Dez anos. Longos dez anos se passaram, resumidos a silêncio, alterações de enredo, reformulações de jogabilidade e até mudança de diretores. Essa é só uma parte do tortuoso caminho que Final Fantasy XV (o famigerado Final Fantasy Versus XIII) percorreu. Não foi só até alguns anos atrás que começamos a ver o game tomar uma forma de verdade, e sinceramente, ainda acho que isso foi um milagre. Mas depois de tantos replanejamentos em cima de um mesmo projeto, será que Final Fantasy XV é uma sombra do hype que criou ou é realmente um jogo incrível?

Bom, só pude jogar uma demo de cerca de 10 minutos, então não sei responder isso com clareza. Mas as minhas impressões são positivas. Então dá uma conferida no que eu tenho a dizer — mas não antes de deixar essa soundtrack maravilhosa de fundo!
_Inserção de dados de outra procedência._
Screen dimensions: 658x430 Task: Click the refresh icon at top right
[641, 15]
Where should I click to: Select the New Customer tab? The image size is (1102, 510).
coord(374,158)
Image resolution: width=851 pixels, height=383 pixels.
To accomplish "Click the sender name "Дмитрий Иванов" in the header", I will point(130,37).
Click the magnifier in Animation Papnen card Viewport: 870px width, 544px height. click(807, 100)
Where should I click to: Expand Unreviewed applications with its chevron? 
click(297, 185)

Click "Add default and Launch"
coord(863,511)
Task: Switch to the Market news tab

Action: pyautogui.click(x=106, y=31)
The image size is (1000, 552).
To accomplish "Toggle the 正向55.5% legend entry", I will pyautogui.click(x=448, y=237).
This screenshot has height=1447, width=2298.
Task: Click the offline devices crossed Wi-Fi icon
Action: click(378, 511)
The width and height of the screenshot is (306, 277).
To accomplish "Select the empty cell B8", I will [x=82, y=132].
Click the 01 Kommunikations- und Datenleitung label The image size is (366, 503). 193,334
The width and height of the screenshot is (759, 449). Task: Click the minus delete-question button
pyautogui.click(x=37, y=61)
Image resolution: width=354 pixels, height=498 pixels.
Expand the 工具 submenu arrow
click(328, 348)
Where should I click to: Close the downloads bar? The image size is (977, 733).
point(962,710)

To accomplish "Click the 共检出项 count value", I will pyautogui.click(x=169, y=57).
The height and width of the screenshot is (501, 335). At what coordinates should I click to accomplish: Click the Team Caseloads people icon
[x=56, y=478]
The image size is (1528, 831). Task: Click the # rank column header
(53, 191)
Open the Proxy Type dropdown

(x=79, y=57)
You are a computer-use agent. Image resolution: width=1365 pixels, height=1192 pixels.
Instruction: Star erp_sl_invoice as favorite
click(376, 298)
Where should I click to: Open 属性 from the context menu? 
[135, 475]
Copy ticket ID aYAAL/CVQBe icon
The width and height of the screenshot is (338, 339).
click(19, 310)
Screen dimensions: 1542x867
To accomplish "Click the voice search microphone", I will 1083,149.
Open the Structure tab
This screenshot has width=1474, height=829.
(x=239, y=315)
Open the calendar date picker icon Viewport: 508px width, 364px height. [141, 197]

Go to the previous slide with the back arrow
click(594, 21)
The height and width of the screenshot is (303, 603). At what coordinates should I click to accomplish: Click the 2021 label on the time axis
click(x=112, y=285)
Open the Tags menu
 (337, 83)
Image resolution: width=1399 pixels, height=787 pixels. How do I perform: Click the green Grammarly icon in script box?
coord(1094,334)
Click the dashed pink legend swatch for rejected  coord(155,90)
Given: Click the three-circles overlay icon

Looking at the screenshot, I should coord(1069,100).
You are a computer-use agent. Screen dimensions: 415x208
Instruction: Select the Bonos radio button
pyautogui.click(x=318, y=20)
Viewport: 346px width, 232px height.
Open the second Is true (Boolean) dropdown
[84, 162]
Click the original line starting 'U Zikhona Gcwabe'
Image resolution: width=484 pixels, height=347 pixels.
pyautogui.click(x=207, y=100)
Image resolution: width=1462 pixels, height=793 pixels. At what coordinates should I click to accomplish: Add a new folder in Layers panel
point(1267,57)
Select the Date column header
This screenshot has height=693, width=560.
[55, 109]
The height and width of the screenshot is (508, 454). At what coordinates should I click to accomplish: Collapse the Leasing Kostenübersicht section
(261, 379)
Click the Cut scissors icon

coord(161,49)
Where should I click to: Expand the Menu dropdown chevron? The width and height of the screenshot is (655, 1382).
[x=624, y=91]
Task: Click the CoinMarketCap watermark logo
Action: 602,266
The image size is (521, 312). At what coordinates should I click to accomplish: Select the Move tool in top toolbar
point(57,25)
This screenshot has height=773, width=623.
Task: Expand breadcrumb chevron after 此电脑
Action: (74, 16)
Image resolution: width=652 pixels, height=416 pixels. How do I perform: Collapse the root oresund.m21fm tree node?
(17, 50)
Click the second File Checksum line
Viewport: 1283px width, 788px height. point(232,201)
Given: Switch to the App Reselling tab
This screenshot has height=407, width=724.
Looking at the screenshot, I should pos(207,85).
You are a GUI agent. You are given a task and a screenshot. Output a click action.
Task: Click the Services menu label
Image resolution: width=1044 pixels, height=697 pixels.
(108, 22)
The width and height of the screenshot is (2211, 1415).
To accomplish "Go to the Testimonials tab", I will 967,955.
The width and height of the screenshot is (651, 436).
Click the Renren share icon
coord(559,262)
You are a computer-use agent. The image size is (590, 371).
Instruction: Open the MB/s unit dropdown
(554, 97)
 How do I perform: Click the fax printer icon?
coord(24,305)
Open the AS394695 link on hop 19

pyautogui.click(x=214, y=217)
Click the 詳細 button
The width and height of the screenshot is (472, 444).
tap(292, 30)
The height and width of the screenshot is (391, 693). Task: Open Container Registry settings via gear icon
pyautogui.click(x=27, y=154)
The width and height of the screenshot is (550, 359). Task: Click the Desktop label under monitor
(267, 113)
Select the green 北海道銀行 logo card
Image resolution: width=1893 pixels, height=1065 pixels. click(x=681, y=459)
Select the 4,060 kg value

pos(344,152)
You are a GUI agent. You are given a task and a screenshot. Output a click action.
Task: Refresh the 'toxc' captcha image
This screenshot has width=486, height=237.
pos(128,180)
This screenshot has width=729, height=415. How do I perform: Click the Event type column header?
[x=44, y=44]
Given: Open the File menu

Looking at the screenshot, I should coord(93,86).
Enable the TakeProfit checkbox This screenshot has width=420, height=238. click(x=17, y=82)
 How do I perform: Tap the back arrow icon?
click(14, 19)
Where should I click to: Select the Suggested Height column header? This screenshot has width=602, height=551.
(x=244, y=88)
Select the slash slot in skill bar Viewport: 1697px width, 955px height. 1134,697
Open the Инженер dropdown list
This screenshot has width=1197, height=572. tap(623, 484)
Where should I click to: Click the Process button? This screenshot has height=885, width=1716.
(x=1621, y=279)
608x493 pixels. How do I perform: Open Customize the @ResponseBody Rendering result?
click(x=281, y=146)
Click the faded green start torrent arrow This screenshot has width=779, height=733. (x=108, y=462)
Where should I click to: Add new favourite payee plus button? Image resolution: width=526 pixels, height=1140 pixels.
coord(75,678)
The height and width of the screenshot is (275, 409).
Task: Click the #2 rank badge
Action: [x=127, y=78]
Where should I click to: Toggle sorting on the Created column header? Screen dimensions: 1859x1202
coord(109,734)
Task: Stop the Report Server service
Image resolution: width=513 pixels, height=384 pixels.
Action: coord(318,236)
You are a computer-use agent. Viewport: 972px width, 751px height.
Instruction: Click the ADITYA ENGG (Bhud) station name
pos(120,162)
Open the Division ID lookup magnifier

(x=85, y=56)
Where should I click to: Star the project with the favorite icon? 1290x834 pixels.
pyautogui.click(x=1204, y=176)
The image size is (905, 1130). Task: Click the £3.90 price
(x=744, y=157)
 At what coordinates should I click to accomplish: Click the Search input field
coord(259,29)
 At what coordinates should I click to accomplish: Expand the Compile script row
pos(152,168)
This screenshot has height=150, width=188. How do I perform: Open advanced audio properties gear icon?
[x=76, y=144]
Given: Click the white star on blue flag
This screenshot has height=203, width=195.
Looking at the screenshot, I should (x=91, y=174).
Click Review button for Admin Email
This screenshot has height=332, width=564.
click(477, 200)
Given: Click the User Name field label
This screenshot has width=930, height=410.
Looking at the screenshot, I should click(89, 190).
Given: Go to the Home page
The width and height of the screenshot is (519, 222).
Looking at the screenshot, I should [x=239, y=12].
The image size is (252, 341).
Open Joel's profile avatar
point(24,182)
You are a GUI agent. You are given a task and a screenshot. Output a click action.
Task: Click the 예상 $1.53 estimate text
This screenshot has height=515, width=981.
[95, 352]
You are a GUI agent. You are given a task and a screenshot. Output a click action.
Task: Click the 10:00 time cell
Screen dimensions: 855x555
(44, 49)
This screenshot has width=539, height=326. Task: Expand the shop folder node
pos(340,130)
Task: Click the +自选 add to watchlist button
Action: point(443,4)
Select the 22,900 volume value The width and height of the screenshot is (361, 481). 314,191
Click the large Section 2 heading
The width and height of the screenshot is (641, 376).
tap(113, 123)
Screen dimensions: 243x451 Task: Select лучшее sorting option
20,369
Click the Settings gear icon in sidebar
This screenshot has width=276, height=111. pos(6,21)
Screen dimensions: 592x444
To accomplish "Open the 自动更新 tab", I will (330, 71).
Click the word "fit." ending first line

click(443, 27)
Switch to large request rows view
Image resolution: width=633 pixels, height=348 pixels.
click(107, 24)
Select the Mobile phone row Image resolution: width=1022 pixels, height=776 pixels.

Sem nenhuma cutscene de introdução, eu já estava no controle de Noctis logo de cara, fato que compensou a pouco generosa tela de loading que me recebeu assim que peguei no controle. Rochosa e linear, a área para exploração me permitiu perceber uma das principais reclamações do pessoal na internet: há, indiscutivelmente, uma disparidade gráfica entre o cenário e os personagens. Não me entenda mal, a complexidade geométrica dos locais não é algo que precisa ser discutido, mas há uma inconsistência nas texturas que compõem os elementos principais e secundários de Final Fantasy XV. Obviamente, foi uma medida tomada para balancear o desempenho do jogo, mas é triste ver que a Luminous Engine, tão rica nos aspectos técnicos, tenha que sofrer ajustes assim.

ffxvgamescom2

Foi só avançar um pouco para que eu logo encontrasse alguns soldados e, consequentemente, tivesse a oportunidade de conferir o sistema de combate. Admito que, como alguém que já tinha jogado a Platinum Demo, eu não tinha achado o combate grande coisa — mas talvez tenha sido porque a única batalha de verdade que você tem naquela demo é contra um chefe, o que complica um pouco as coisas. Aqui, enfrentando inimigos comuns, deu pra ter uma noção melhor dos sistemas e de como tudo funciona. A função de teleporte, aliada ao combate aéreo e troca de armas em tempo real, resulta em embates acrobáticos e dinâmicos. Por falar em dinamismo, há também uma barra que se preenche com o tempo, que permite ordenar aos seus companheiros o uso de ataques especiais no calor da batalha.

.

Alguns inimigos mais tarde, dei de cara com o Titan, um summon de longa-data da franquia. Aqui, ele era um chefe, mas possivelmente também seja uma criatura para ser invocada no jogo final. Embora antes eu estivesse acompanhado só por Gladiolus, os outros protagonistas logo entraram na brincadeira pra me ajudar contra o boss. A batalha é de proporções gigantescas, o que resulta em algumas cenas de destruição de cenário muito boas. No entanto, a luta em si é bem simples, bastando defender os golpes de Titan e atacá-lo repetidamente em um momento de vulnerabilidade. Por fim, não tardou até que eu o derrotasse, decepando seu braço que havia sido congelado por diversos usos da spell Blizzard.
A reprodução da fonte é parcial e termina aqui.